Madrid. Jeudi 6 juin il a été rapporté que le consul d’Espagne à Édimbourg, Miguel Ángel Vecino Quintana, avait fait circuler une lettre à l’intention des hauts fonctionnaires écossais en faveur d’une hypothétique inclusion d’un Écosse indépendant dans l’UE. La lettre, qui soulignait trois points principaux, fondait également son autorité sur le ministre espagnol des Affaires étrangères, Josep Borrell, en soutenant une non-interférence de l’Espagne dans l’éventualité d’une indépendance de l’Écosse. Le contenu de la lettre a été rapporté pour la première fois par le journal écossais The National1 ; et en effet, il n’y avait aucune mention de cette position diplomatique importante dans la presse espagnole avant le 8 juin 2019.

Il est vrai qu’en novembre 2018 Josep Borrell a affirmé, dans un entretien publié avec Politico2, que l’Espagne n’avait aucun motif moral de s’ingérer dans une décision prise à Westminster, en tant qu’autorité souveraine du Royaume-Uni. En outre, la position de Borrell pourrait également être interprétée comme affirmant une position différente et inégale entre le système constitutionnel espagnol et les relations anglo-écossaises, qui remontent à un traité datant du XVIIIe siècle. Ces nuances sont importantes à la lumière de la crise constitutionnelle et territoriale de l’Espagne dans le cadre de la question catalane, qui influe très certainement dans la conception politique de Borrell. En effet, nous ne pouvons pas comprendre l’essence de la lettre sans prendre en compte le conflit catalan-madrilène d’octobre 2017.

Au cours des deux dernières années, les plus hauts dirigeants du mouvement indépendantiste de Catalogne (également connu sous le nom de « Pròces ») ont tenté d’intrumentaliser le cas écossais comme un reflet permettant de gagner une légitimité nationale et internationale pour leur propre cause. L’automne dernier, le président en exil, Carles Puigdemont, s’est rendu à Édimbourg pour s’entretenir avec de hauts fonctionnaires dans le cadre d’un événement international3. Il est également révélateur que lors d’un récent voyage aux États-Unis (avec un discours à l’Université Stanford), l’actuel président catalan Quim Torra a lancé un appel à « l’autodétermination », qui incluait les Écossais et les Espagnols comme une option pro-mondialisation, pro-Union européenne et pro-atlantisme ; un contrepoint aux mouvements nationalistes réactionnaires menés par des leaders politiques en France, en Italie ou en Hongrie.4.

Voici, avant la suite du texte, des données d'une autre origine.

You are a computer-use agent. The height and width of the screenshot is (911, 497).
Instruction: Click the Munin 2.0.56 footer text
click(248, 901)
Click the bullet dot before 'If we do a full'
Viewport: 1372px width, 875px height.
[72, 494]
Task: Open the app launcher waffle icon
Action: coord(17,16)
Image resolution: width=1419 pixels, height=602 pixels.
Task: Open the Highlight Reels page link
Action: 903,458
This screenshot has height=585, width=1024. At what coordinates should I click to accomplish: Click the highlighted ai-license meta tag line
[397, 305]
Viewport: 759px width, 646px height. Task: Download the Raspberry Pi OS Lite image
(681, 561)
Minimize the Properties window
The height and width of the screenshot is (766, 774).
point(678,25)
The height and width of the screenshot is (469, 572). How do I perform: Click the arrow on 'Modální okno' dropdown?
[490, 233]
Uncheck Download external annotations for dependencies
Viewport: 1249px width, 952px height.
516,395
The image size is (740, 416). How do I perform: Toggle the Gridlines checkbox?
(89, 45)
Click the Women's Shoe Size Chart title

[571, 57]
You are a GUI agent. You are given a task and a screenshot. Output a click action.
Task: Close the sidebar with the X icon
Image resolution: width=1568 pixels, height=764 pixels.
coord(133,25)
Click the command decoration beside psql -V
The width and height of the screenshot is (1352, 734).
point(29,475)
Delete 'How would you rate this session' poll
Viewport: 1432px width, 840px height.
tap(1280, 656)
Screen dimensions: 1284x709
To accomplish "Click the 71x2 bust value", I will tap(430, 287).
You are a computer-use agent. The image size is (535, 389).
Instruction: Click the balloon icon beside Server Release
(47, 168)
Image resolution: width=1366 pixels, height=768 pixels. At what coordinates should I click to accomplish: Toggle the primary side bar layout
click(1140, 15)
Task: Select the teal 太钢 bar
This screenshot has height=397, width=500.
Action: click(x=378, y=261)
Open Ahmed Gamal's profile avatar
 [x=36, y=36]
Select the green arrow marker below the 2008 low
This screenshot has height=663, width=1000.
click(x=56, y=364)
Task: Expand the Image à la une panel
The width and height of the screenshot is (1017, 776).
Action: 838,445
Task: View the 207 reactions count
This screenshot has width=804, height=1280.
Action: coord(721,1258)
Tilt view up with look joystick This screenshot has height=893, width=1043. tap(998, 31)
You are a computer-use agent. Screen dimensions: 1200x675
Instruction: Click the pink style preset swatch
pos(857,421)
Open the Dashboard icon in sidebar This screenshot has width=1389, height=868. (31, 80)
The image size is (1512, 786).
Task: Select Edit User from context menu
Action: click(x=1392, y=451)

Cependant, comme le spécialiste du droit constitutionnel espagnol Carlo Gil Gandia a confié au Grand Continent, « la question catalane ne peut être comparée au Royaume-Uni : d’abord parce que le Royaume-Uni n’a pas de constitution écrite ; et plus important encore, tandis que le Royaume-Uni a accepté d’organiser un référendum avec l’Écosse, il ne s’est rien passé de nouveau en Espagne, selon la dernière décision de la Cour suprême. La Constitution espagnole est la base de la souveraineté du peuple espagnol. Un référendum sans consentement viole donc les droits d’une grande partie de notre citoyenneté ». L’éminent historien britannique, Sir. John Elliot, a également présenté des arguments parallèles dans un vaste cadre historique élaboré pour son livre Scots & Catalans : Union and Disunion (Yale University Press, 2018), dans le but de lever les ambiguïtés des cas de sécessionnisme en Catalogne et en Écosse à la suite de la crise politique européenne.

Aujourd’hui, le principal journal catalan, La Vanguardia, a annoncé que le bureau du ministère des Affaires étrangères avait mis fin au poste du consul d’Espagne à Édimbourg, ce qui indique clairement que la lettre de M. Vecino était une prise d’initiative excessive et non un acte en cohérence avec la diplomatie espagnole. Cependant, alors que les indépendantistes catalans plaident leur cause au Parlement européen et s’orientent vers la scène internationale, nous ne devons pas complètement écarter la possibilité que la position de Borrell soit une manœuvre diplomatique raffinée, soulevant la question de l’indépendance écossaise afin de réduire l’influence des dirigeants catalans. Alors que le procès contre les organisateurs du référendum 1-O se poursuit en Espagne, les efforts visant à contenir la question catalane en tant que « problème européen » continueront de s’intensifier.